Early Detection of Misinformation for Infodemic Management: A Domain Adaptation Approach
Minjia Mao, Xiaohang Zhao, Xiao Fang
TL;DR
This work targets early misinformation detection during infodemics when the target domain is unlabeled. It introduces DACA, a domain adaptation framework that simultaneously mitigates covariate shift ($p(\mathbf{x})$) and concept shift ($p(y|\mathbf{x})$) via covariate alignment and a novel concept alignment module built on contrastive learning. The authors provide a theoretical bound on target error that motivates the architecture and develop a two-stage training procedure to realize the dual-shift mitigation. Empirical evaluation on MM-COVID and FakeNewsNet across two scenarios shows DACA substantially outperforms strong cross-domain baselines and ablations, demonstrating the practical value for infodemic management and cross-domain misinformation data sharing.
Abstract
An infodemic refers to an enormous amount of true information and misinformation disseminated during a disease outbreak. Detecting misinformation at the early stage of an infodemic is key to manage it and reduce its harm to public health. An early stage infodemic is characterized by a large volume of unlabeled information concerning a disease. As a result, conventional misinformation detection methods are not suitable for this misinformation detection task because they rely on labeled information in the infodemic domain to train their models.
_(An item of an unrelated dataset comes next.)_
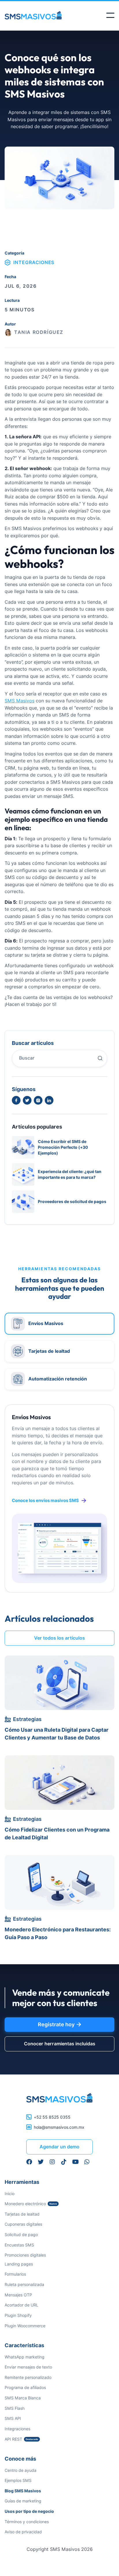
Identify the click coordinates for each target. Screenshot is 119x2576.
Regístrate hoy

To address the limitation of conventional methods, state-of-the-art methods learn their models using labeled information in other domains to detect misinformation in the infodemic domain. The efficacy of these methods depends on their ability to mitigate both covariate shift and concept shift between the infodemic domain and the domains from which they leverage labeled information. These methods focus on mitigating covariate shift but overlook concept shift, rendering them less effective for the task. In response, we theoretically show the necessity of tackling both covariate shift and concept shift as well as how to operationalize each of them. Built on the theoretical analysis, we develop a novel misinformation detection method that addresses both covariate shift and concept shift. Using two real-world datasets, we conduct extensive empirical evaluations to demonstrate the superior performance of our method over state-of-the-art misinformation detection methods as well as prevalent domain adaptation methods that can be tailored to solve the misinformation detection task.